The last time I looked at Cineplex’s (TSX:CGX) stock, the shares had just taken a tumble. Once a favourite of Canadian growth investors, the company’s shares have tumbled spectacularly in recent months. It has now fallen over 50% from its highs of around $53 a share to the paltry $24 a share it sits at this writing. Depending on your point of view, this could be either a fantastic time to enter the stock or time to avoid this big dividend payer.

The business strategy is intriguing

Cineplex has several positive attributes, beyond the dividend, that continue to draw would-be investors to the company. Cineplex operates as a near monopoly in the Canadian movie theatre space with over 75% of the box office market share. Given the expense and complexity of opening movie theatres, they have relatively high barriers to entry, which should keep many would-be rivals away.

Its diversified business model is also a draw. Its theatres offer different experiences, from IMAX and D-Box movies to the much-appreciated VIP theatres where adults can sit in comfort, drink some wine, and have a children-free experience watching the latest movies. New non-movie offerings like the Rec Room and Playdium are bringing in new revenues with new locations being added rapidly.

While this stock is not growing like gangbusters, it is still showing some forward momentum. Full-year revenues increased by 3.8% at the end of 2018 over 2017. Adjusted free cash flow increased 15.8% over the same period, boding well for dividends and eventual debt repayment. Net income decreased by 5.7% and theatre attendance decreased by 3.2%, though, which is a little disconcerting.

The dividend is plump at over 7% as of this writing, which is surely drawing income investor’s eyes. The 10-year compound annual growth rate of the dividend is around 4%. While these raises are nice, at this yield level it may be a good idea to start putting some cash to work paying down debt.

What could go wrong?

So, with all these great product offerings, why has the stock fallen so hard? Well, it was very expensive, for one thing. Even at the current valuation of 19 times earnings and a price to book of more than two, it is difficult to make the argument that it is cheap. The stock had been priced for rapid growth, and when some weakness crept into its revenue, investors got spooked.

It also has a tonne of debt. Cineplex has a lot of initiatives on the go, and these initiatives cost money. In some cases, building a Rec Room in a city like Toronto or Vancouver can be extremely expensive, requiring the company to increase its leverage to acquire the land and build the site. There is a lot riding on the willingness of people to come to these places with their friends and family frequently.

Many investors are also starting to get spooked that there might be a recession on the horizon. If that occurs, and people start losing their jobs, it seems likely that cutting out discretionary spending on movie trips and Rec Room visits will occur. With all that debt on the books, Cineplex may come under pressure as people stop spending their discretionary income on entertainment. This is not a regulated utility; it is a company that depends on people wanting to show up at its sites and spend.

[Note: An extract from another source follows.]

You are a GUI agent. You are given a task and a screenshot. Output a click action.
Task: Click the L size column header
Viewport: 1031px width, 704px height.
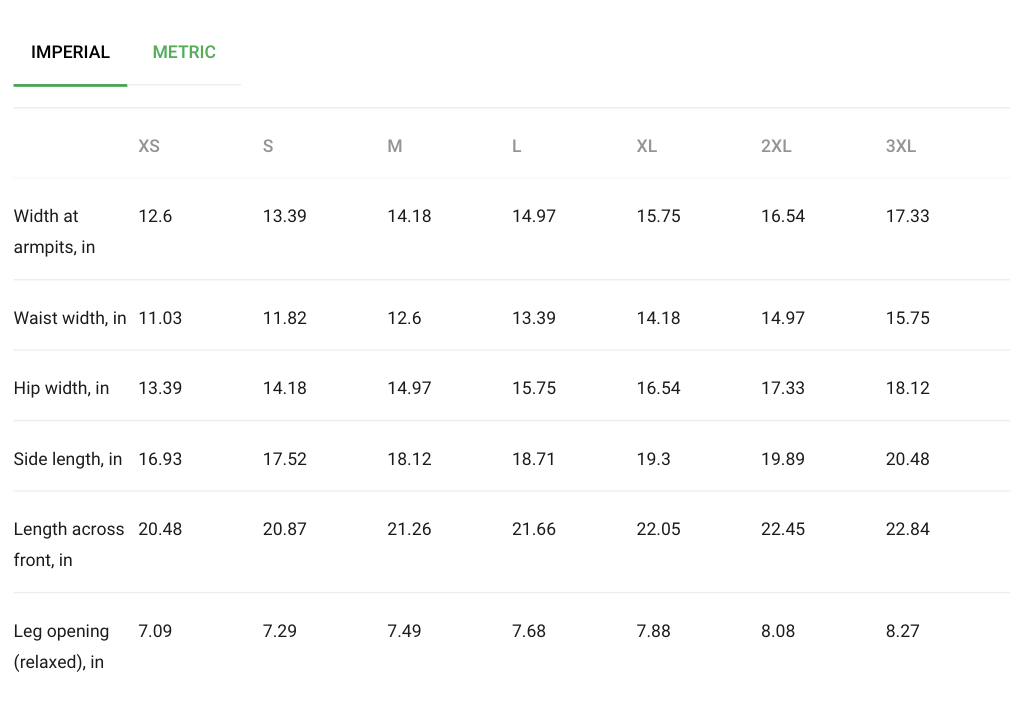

Should I buy this stock for income?

Cineplex has done a fantastic job diversifying its product offerings. It has a great dividend yield, and it has grown that dividend religiously over the years. This company is a contrarian play at the moment with potential, but it is not the lowest-risk yield you can find in Canada at the moment.

The two big danger signs for me are the risk of recession and Cineplex’s debt load. The company depends on Canadians spending discretionary income at its sites, and Canadians are nearly tapped out. A recession is most likely on the horizon at some point, and that could be a difficult time for the stock. If you want to roll the contrarian dice, this could pay off over the next few years if everything comes up Cineplex. But do not think that this is a low-risk income play.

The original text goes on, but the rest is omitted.